- Set of tasks:
1) In the column on GOP grouchiness, take the part that opens with the words containing "Jim Hightower - Where" and closes with "their political creed.", and write it out again with "manuscript" substituted for "document".
2) Pick up the column on GOP grouchiness after its final sentence and continue writing it.

- Exercise passage:
Jim Hightower - Where does GOP grouchiness come from?

I've found it! I've discovered the original document from which today's tea party pontificators have drawn their political creed.

Tea-infused Republicans are the "anti" party — anti-science, anti-public, anti-worker, anti-environment, anti-Obama ... anti-anti-anti. Where does all this unrelenting bombastic negativity come from? It turns out that their sour philosophy is rooted in "Horse Feathers." It's a 1932 Marx Brothers musical comedy that features Groucho belting out a song with these lyrics:

"Your proposition may be good/ But let's have one thing understood

Whatever it is, I'm against it!/ And even when you've changed it

Or condensed it/ I'm against it!"

So it's no surprise that the GOP's Senate leaders and presidential seekers have taken a preemptory "we're agin' it," head-in-the-sand stand against anyone President Obama would nominate to fill the current Supreme Court vacancy created by the death of Antonin Scalia. We won't let logic, fairness or our duty to the Constitution reverse our petulant, purely partisan, knee-jerk "NO," they vaingloriously proclaim. Maybe if he nominates a corporation or a sack of corporate cash to sit on the court they'd change their tune, but otherwise they're a big, fat no, no, no!

Actually, their recalcitrance is no surprise, for the right wing has consistently been an obstructionist group throughout our history. Indeed, there wouldn't even be a USA if the reactionaries of the 1770s had won the day — their Tory faction adamantly opposed Jefferson, Adams, Washington, and the other "radicals" who broke from the British Monarchy to forge our independent nation. And they've fought every progressive advance since — abolition of slavery, extending the vote to women, civil rights, Social Security and Medicare, women's rights, gay marriage, etc. etc.

- Excerpted data:
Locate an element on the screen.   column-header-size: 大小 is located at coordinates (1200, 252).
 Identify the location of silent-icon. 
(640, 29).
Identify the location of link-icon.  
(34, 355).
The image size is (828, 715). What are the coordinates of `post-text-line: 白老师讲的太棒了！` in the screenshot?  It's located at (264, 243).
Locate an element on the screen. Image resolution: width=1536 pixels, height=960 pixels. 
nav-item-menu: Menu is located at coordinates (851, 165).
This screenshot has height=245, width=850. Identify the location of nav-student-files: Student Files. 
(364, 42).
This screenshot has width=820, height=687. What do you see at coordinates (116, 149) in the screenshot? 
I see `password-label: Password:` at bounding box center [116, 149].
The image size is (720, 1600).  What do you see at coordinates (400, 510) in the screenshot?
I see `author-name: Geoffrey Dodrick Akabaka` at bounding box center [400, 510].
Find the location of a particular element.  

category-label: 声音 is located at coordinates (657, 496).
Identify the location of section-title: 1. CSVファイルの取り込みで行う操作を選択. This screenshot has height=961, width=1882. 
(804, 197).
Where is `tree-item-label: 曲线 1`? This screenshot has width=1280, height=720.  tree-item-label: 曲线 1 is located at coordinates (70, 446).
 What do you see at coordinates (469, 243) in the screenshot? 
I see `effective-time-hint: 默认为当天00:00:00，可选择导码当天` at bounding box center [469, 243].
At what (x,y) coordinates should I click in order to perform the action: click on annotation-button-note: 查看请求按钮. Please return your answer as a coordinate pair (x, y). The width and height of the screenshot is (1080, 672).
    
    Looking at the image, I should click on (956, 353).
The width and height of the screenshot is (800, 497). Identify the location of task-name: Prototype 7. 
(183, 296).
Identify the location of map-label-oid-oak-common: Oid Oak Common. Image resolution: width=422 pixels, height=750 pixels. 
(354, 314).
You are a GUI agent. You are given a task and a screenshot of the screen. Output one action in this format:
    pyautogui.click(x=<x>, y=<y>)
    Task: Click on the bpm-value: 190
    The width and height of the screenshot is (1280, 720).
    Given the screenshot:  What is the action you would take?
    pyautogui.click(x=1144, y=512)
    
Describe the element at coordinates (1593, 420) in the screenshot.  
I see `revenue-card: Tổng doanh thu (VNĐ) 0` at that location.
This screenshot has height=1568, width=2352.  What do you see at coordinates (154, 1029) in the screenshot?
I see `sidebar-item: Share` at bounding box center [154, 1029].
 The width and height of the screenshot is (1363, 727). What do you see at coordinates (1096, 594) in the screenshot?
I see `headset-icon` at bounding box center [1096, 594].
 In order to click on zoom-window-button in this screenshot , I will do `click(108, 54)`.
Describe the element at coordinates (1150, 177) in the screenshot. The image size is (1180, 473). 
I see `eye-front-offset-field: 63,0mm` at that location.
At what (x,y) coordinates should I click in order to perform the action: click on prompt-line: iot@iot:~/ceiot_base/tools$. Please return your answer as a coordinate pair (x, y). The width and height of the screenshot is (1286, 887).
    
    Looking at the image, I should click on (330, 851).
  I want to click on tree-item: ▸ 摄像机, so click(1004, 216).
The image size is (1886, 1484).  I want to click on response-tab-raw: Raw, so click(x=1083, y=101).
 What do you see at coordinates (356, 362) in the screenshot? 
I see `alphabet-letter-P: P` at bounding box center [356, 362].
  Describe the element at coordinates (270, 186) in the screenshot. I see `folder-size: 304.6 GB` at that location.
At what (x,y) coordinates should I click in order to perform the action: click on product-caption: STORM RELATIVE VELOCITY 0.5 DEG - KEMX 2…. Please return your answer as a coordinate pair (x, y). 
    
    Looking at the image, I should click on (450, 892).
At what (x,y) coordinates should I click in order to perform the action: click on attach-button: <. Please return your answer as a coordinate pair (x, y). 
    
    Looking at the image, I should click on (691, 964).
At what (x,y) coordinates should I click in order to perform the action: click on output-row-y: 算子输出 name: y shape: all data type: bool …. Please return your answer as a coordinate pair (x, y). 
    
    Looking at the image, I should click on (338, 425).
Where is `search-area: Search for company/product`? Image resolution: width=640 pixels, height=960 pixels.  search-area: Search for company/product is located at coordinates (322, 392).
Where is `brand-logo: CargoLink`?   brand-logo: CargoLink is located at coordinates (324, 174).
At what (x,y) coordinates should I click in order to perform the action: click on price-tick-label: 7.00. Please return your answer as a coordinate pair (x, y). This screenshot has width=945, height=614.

- Your written answers:
1)
Jim Hightower - Where does GOP grouchiness come from?

I've found it! I've discovered the original manuscript from which today's tea party pontificators have drawn their political creed.

2)
The "Grouchos" of today are just singing the same old reactionary song, still trying to shove America back into a monarchy of the rich. So I really didn't expect this!

The National Republican Party has published an official policy document showing that the GOP really might be more than a gaggle of serve-the-rich plutocrats and wacky, Trumped-up right-wingers. Just when you thought the party was consuming itself in the know-nothingism of its presidential pretenders and the recalcitrant do-nothingism of its Congress critters, out comes a sign of sanity.

Right at the top of this 18-page manifesto, the party proclaims that, "Our government was created by the people for all the people, and it must serve no less a purpose." ALL the people! Forget pontifications by Wall Street billionaires dividing America into virtuous "creators" (like themselves) and worthless "moochers" (like you and me) — this document abounds with commitments to the common good. "America does not prosper," it proudly proclaims on page three, "unless all Americans prosper." Wow — that's downright democratic!

And how's this for a complete turnaround: "Labor is the United States. The men and women, who with their minds, their hearts and hands, create the wealth that is shared in this country — they are America." Holy Koch brothers, share the wealth?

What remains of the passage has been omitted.